▶ **Exercise details**
Whenever a line contains the string "http", copy it out of the entries.

═════ Data shown ═════

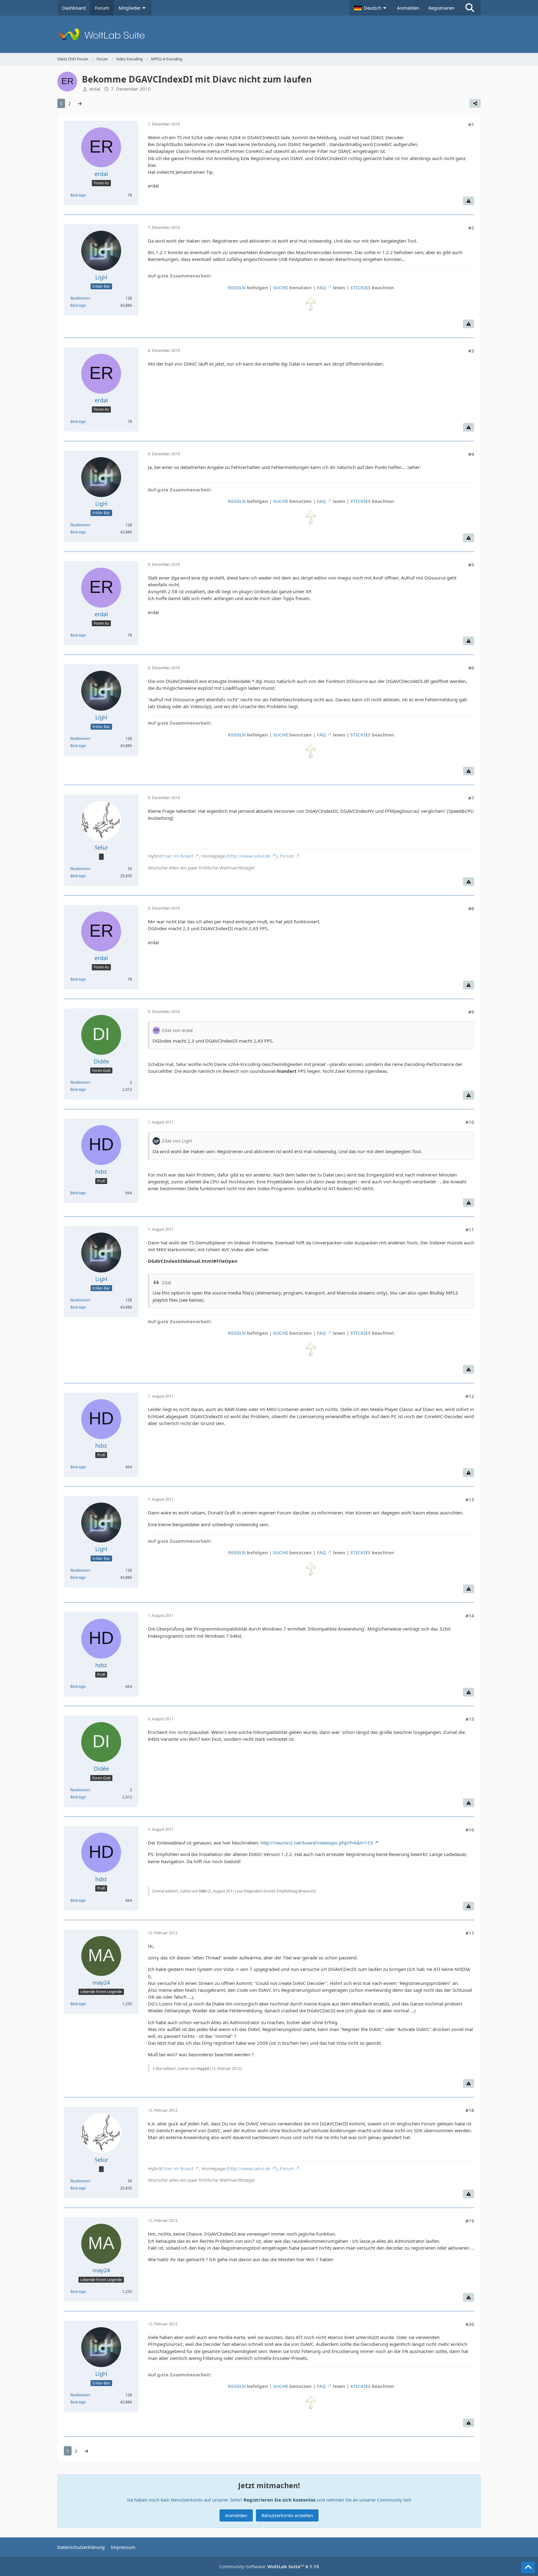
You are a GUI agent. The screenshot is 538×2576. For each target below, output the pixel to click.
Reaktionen (80, 298)
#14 (469, 1615)
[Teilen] (475, 103)
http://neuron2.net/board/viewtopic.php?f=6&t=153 (317, 1843)
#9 (471, 1012)
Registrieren (441, 8)
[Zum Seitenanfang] (528, 2567)
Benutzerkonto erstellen (287, 2515)
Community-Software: (269, 2566)
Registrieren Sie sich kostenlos (279, 2500)
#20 (469, 2324)
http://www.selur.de (249, 856)
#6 (471, 668)
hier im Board (178, 856)
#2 (471, 228)
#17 (469, 1933)
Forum (287, 856)
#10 (469, 1122)
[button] (370, 8)
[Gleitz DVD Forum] (269, 34)
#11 (469, 1229)
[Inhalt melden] (468, 201)
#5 (471, 564)
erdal (94, 89)
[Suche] (470, 8)
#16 (469, 1829)
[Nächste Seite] (79, 103)
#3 (471, 351)
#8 (471, 908)
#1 (471, 124)
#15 (469, 1719)
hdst (203, 1891)
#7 (471, 798)
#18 (469, 2110)
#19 (469, 2221)
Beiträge (77, 195)
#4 (471, 454)
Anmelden (408, 8)
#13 (469, 1499)
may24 (203, 2068)
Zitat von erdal (177, 1030)
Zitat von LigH (177, 1141)
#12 (469, 1396)
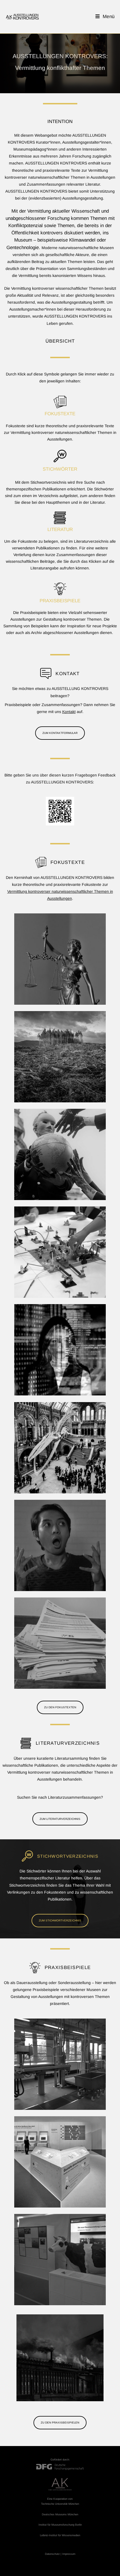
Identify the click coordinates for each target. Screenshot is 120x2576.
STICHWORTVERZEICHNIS (67, 1856)
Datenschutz (52, 2553)
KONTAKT (68, 673)
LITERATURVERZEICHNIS (68, 1743)
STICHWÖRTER (60, 469)
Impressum (68, 2553)
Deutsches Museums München (60, 2514)
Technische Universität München (60, 2503)
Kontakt (69, 711)
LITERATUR (60, 529)
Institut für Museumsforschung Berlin (60, 2524)
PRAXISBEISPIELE (60, 600)
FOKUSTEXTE (60, 413)
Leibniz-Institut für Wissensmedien (60, 2535)
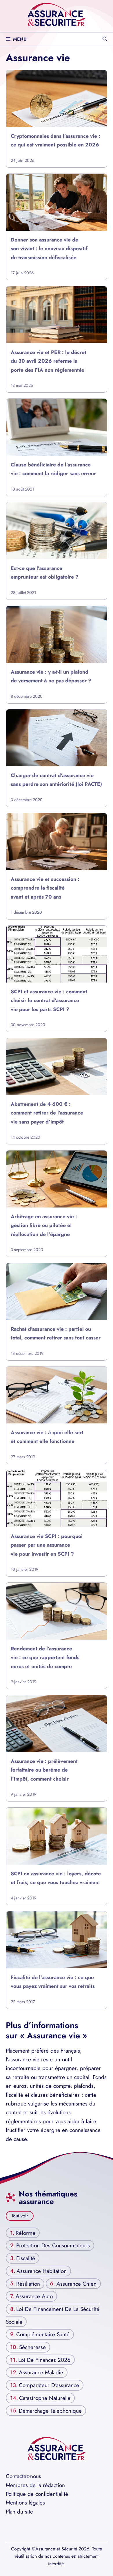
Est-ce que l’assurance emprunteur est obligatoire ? (45, 572)
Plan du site (19, 2512)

═════

▶ **Finished task**
http://neuron2.net/board/viewtopic.php?f=6&t=153 (317, 1843)
http://www.selur.de (249, 856)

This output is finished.